A number of risk factors for deep postoperative infection after knee arthroplasty have been found in clinical case-control and cohort studies1-3. Clinical data allow in-depth analysis of a variety of patient-related factors and, for example, diabetes mellitus, rheumatoid arthritis, and other comorbidities as measured with the American Society of Anesthesiologists score carry an increased probability of septic complications1-4. Although they provide detailed patient-level data, various surgery-related and provider-related factors often cannot be reliably studied in clinical investigations because of the limited number of surgeons, techniques, and prosthesis types. Additionally, because of the contemporary low infection rates, there is a risk of obtaining false-negative results in statistical analyses.
Even though local and national arthroplasty register data have been used to study factors associated with the survival of primary and revision knee replacements5-8, to the best of our knowledge, there have been no recent studies involving arthroplasty register-based data that have evaluated the risk factors for infection. Previous operations on the involved knee are associated with an increased infection rate1,2, but we are aware of no reports on factors affecting the risk of infection after revision knee replacement.
The purpose of the present study was to determine the risk factors for infection following primary and revision knee replacement in a large series of knee arthroplasties from the Finnish Arthroplasty Register.

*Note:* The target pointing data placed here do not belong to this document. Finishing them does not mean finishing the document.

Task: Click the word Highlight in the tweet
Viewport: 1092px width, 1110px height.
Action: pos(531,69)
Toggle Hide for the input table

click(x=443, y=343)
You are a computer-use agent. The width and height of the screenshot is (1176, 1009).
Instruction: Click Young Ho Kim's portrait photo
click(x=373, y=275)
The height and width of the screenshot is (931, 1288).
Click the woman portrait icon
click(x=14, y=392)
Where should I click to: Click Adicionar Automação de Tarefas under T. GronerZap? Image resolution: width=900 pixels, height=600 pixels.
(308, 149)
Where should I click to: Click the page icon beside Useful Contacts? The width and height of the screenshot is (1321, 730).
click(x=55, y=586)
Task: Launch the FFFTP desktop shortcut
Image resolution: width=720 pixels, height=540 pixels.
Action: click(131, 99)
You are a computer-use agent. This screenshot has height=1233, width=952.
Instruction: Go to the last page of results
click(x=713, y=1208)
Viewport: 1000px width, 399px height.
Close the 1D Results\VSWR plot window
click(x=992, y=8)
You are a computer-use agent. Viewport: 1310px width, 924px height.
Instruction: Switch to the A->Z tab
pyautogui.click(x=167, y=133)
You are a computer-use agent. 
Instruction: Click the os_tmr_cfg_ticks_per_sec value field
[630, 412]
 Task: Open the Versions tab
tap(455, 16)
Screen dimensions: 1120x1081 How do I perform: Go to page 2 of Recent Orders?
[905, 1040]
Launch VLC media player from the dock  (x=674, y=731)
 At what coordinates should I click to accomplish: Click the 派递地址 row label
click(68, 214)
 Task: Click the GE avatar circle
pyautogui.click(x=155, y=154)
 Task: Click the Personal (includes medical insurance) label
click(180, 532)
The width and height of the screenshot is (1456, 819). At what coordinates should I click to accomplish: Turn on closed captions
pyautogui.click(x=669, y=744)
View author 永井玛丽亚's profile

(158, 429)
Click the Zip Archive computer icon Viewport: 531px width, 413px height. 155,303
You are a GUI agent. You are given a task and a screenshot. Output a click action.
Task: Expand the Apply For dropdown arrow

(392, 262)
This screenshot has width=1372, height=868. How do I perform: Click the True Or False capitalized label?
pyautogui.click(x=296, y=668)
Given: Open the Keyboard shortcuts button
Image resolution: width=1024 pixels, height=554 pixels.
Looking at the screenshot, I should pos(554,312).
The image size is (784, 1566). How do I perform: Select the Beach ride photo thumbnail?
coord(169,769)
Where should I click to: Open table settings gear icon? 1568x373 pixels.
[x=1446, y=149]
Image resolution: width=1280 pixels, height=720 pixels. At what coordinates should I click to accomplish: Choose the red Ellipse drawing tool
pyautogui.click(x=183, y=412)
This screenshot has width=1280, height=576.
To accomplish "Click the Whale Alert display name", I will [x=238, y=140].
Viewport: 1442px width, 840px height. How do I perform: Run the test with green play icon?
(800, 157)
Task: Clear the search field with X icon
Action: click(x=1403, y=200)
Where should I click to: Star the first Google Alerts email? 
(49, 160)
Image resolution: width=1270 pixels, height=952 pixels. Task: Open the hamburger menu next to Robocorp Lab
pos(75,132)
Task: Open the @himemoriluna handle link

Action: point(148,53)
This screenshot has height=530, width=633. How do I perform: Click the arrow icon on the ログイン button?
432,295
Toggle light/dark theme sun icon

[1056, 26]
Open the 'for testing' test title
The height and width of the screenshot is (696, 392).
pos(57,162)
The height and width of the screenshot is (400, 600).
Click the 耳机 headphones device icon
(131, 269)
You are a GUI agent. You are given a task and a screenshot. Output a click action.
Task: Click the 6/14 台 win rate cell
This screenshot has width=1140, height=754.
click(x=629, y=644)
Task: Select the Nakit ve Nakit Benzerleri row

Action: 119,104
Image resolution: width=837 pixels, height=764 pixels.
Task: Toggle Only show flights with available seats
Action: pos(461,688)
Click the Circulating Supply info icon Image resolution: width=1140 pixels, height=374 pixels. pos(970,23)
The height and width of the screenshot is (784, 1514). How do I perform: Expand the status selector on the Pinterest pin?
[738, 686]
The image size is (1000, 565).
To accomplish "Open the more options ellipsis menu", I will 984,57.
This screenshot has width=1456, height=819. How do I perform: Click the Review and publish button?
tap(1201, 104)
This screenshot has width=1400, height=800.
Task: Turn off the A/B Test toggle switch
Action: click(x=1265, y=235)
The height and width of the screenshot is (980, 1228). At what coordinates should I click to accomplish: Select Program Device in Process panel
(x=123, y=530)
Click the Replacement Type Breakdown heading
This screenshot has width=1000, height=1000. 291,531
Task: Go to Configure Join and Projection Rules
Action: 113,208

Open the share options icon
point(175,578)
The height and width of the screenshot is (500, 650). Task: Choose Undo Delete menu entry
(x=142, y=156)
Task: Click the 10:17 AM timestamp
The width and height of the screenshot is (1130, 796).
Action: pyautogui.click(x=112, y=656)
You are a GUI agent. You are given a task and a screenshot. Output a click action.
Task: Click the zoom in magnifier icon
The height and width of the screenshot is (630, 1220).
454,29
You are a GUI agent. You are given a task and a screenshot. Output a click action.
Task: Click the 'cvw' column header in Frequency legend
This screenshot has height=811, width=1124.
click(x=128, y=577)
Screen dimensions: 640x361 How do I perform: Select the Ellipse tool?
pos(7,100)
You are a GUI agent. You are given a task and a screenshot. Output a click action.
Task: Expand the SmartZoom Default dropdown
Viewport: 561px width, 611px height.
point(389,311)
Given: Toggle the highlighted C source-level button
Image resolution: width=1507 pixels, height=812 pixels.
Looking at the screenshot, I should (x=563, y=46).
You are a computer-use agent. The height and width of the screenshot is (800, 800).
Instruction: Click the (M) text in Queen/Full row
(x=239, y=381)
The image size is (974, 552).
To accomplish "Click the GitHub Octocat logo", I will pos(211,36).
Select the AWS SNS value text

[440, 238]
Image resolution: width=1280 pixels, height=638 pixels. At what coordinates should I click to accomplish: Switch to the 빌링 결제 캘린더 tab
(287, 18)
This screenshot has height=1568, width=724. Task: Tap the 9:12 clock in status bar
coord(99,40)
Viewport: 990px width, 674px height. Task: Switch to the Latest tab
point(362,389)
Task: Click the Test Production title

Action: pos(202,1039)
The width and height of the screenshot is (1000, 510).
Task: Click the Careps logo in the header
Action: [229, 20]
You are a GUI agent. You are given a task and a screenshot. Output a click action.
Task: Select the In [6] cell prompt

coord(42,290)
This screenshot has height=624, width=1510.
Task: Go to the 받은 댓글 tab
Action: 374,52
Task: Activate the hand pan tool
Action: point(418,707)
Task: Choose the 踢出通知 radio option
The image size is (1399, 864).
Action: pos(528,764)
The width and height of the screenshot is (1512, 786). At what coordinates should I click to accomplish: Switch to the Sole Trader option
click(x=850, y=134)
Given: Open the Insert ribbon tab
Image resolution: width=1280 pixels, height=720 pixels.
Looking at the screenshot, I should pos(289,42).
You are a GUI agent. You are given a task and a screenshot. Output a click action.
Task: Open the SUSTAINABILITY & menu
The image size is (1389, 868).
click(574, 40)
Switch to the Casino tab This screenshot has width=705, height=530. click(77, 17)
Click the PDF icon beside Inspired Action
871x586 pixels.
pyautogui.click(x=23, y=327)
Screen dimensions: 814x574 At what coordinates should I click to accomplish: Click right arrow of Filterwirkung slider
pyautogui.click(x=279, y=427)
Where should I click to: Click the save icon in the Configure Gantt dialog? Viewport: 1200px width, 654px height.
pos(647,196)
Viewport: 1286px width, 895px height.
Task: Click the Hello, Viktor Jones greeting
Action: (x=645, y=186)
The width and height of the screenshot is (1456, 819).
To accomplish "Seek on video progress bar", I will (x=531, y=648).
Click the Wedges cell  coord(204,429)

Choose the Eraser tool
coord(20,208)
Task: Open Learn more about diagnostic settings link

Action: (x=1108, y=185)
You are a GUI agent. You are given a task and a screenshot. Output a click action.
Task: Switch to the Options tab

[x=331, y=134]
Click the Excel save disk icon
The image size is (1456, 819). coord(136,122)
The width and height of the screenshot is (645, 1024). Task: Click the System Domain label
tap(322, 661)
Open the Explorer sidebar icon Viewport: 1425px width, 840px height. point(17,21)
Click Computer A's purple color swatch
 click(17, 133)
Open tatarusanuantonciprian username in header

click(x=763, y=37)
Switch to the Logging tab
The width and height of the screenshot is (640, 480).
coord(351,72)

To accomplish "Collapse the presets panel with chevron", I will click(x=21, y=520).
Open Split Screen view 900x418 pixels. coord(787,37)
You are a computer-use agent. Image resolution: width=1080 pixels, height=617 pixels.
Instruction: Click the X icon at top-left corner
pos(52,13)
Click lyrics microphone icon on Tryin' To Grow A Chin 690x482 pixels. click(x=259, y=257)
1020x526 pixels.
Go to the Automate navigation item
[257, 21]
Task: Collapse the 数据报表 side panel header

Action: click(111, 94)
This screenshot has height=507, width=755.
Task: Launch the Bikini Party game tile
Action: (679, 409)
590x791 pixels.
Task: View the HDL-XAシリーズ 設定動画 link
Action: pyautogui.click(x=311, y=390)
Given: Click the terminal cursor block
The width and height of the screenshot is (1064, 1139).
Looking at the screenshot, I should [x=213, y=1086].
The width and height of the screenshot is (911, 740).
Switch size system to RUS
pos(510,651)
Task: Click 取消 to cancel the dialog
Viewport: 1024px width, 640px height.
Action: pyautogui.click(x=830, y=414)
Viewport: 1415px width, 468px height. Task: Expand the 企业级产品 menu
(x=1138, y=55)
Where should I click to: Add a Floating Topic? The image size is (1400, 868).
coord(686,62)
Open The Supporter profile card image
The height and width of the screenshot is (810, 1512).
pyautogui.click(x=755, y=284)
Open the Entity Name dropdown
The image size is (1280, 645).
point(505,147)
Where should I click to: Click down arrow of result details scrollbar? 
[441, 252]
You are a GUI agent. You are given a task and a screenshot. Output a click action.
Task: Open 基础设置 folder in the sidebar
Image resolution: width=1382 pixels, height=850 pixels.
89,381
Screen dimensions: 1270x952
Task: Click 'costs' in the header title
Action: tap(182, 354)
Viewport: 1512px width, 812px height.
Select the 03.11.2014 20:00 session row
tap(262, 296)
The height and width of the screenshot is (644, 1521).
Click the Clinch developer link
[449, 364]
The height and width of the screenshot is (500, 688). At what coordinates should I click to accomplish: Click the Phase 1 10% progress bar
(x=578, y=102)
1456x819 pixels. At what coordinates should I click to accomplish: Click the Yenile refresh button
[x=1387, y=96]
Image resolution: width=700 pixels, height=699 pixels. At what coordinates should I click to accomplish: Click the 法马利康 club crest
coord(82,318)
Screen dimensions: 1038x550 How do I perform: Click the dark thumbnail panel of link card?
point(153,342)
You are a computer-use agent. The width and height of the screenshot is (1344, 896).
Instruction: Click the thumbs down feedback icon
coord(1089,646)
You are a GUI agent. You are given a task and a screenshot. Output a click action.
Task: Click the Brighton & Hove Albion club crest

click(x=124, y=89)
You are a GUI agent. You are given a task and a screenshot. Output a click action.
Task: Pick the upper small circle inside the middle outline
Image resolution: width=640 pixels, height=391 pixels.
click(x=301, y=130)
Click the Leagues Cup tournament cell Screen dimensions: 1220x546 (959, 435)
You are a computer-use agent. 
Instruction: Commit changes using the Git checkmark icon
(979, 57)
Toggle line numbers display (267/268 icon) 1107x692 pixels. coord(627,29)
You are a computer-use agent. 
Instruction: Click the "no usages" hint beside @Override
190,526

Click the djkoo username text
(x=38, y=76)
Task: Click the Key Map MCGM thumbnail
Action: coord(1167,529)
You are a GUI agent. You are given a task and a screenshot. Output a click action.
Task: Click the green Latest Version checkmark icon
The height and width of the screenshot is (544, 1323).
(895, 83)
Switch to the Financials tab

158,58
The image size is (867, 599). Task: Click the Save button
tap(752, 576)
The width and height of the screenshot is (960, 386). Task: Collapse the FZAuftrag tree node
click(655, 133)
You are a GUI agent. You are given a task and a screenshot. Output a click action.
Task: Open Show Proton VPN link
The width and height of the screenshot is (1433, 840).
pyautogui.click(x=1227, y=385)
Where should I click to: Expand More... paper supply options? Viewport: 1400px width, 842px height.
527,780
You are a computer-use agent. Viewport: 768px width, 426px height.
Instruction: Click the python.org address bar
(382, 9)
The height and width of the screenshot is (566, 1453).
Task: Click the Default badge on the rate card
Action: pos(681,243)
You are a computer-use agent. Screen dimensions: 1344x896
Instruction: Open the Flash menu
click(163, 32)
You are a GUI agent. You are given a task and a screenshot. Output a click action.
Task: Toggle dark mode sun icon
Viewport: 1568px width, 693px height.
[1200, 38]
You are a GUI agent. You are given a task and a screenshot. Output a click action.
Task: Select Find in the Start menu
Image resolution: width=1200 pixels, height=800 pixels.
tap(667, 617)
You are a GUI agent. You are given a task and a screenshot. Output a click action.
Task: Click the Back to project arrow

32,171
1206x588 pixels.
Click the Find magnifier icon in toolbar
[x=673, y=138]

All primary and revision knee arthroplasties (including isolated patellar resurfacing procedures and exchanges of a part of a knee prosthesis) that were performed in Finland from January 1997 to June 2004 and registered in the Finnish Arthroplasty Register were included in the study. The first-stage procedures of staged exchange arthroplasties (that is, resection arthroplasties) and operations for which the type of procedure was not registered were excluded. Each knee was followed until the end of 2004, resulting in a minimum duration of follow-up of six months. The data of the Finnish Arthroplasty Register are based on mandatory reporting on all joint replacement operations performed in Finland; the register has good coverage, but its data have not yet been scientifically validated9,10. For the present study, the Finnish Arthroplasty Register data were supplemented by data on hospitalization, collected from the Finnish Hospital Discharge Register.
Reoperations
Reoperations performed for the treatment of infection were ascertained by combining data from the Finnish Arthroplasty Register and the Finnish Hospital Discharge Register. The technique for using such a combination of two registers to detect reoperations has been described and discussed elsewhere10. In the Finnish Arthroplasty Register data, any reoperation performed for the treatment of infection was considered to be evidence of a deep knee infection. In the Finnish Hospital Discharge Register, the surgical procedure code11 indicating débridement, removal of the prosthesis, change or addition of any prosthesis component, any revision arthroplasty, arthrodesis, or amputation, together with an ICD-10 (International Classification of Diseases, Tenth Revision) diagnosis code suggestive of infection, were required to indicate a septic end point event. All other reoperations were considered to have been performed for reasons other than infection. If two or more reoperations were recorded for an index operation, the one occurring first was included for analysis. If the operatively treated side was unknown and both knees of a patient were being followed, both were excluded from further follow-up.
Statistical Analyses
All data were analyzed with the knee as the statistical unit of analysis, and primary and revision procedures were analyzed separately. The proportion of knees that had a reoperation because of infection to the total number of operatively treated joints (the infection rate) is described for different subgroups, with the 95% confidence intervals calculated according to the method of Wilson12. For continuous variables, the median and the range are reported. Comparisons of explanatory variables between different operation types were performed with use of the chi-square test or the Fisher test for categorical variables and with use of the Kruskal-Wallis test for continuous variables.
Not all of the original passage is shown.